■ **Action item**
Without pictures, repeat exactly the lines from the one containing "Given: Click the" through the end of the entries.

[Dataset entries]
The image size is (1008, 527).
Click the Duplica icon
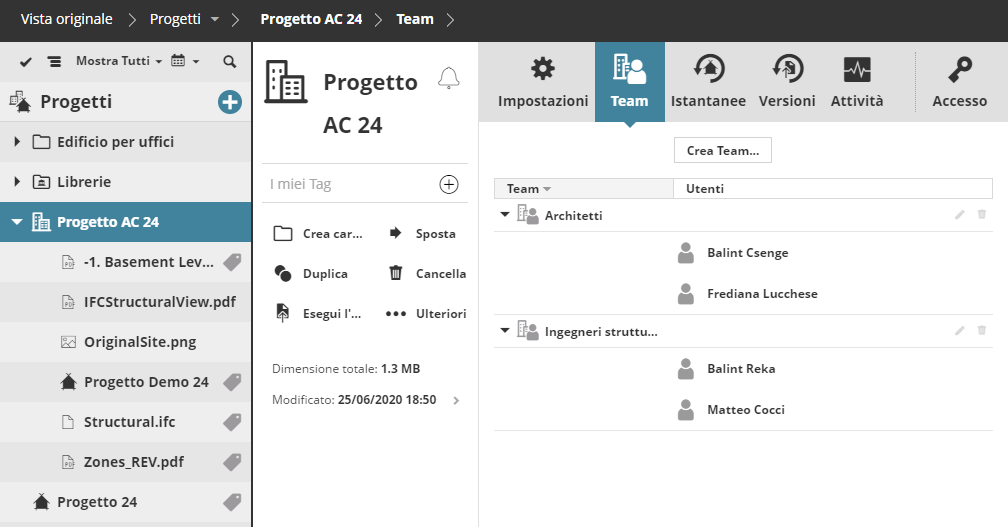coord(283,273)
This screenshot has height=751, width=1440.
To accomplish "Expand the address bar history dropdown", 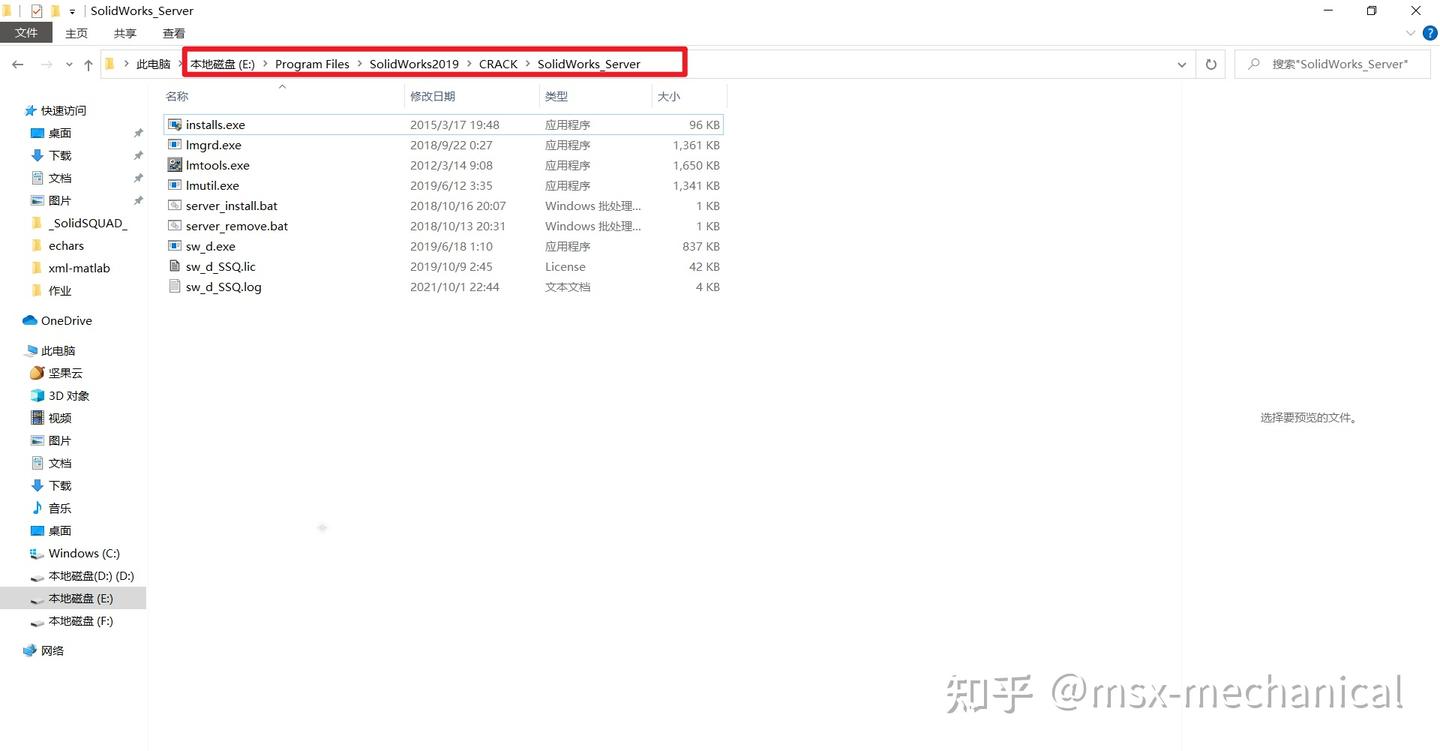I will click(1182, 64).
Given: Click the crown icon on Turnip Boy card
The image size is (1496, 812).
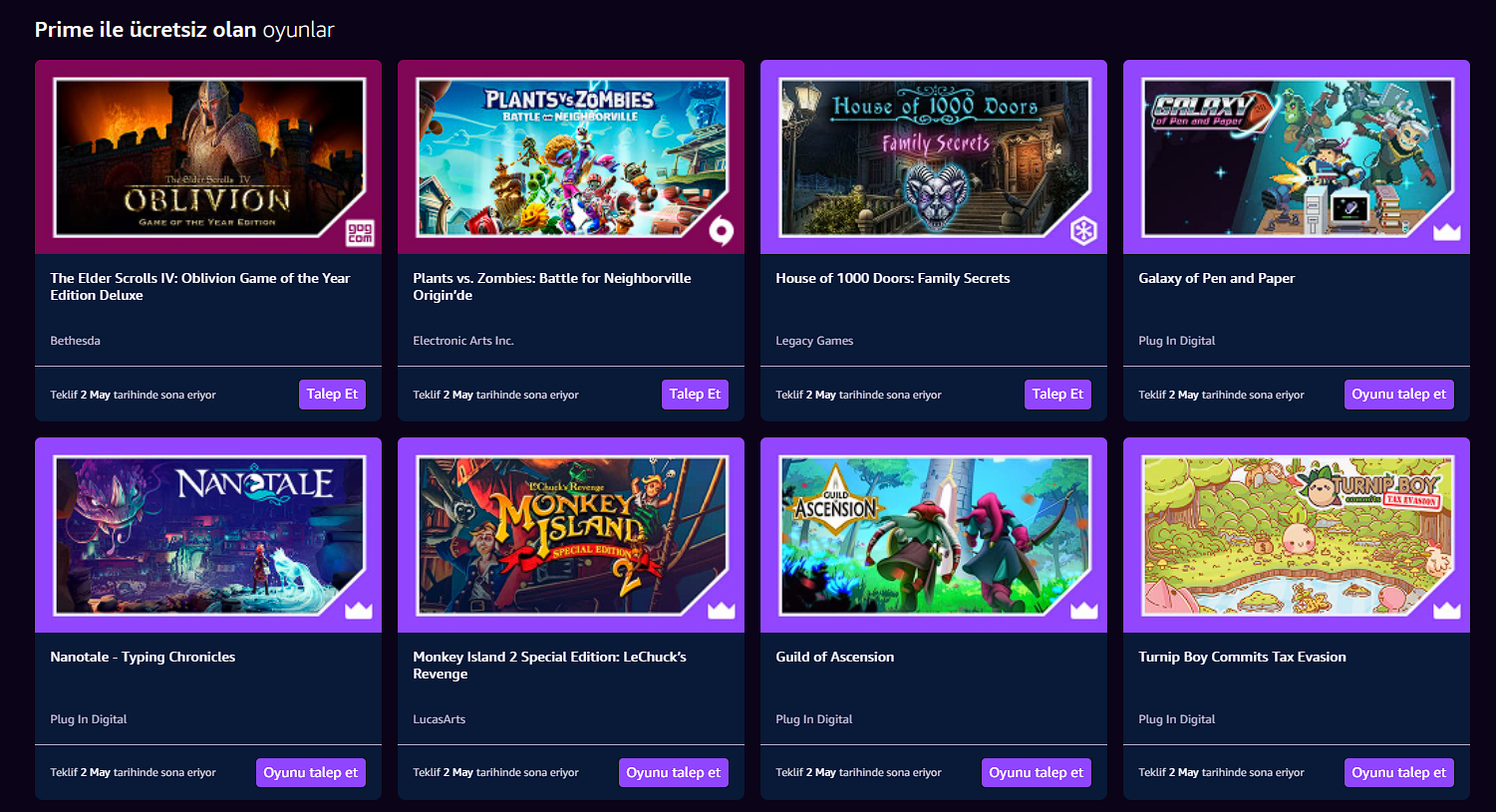Looking at the screenshot, I should click(x=1446, y=610).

■ **Expected answer**
Given: Click the crown icon on Turnip Boy card
The image size is (1496, 812).
Looking at the screenshot, I should click(x=1446, y=610).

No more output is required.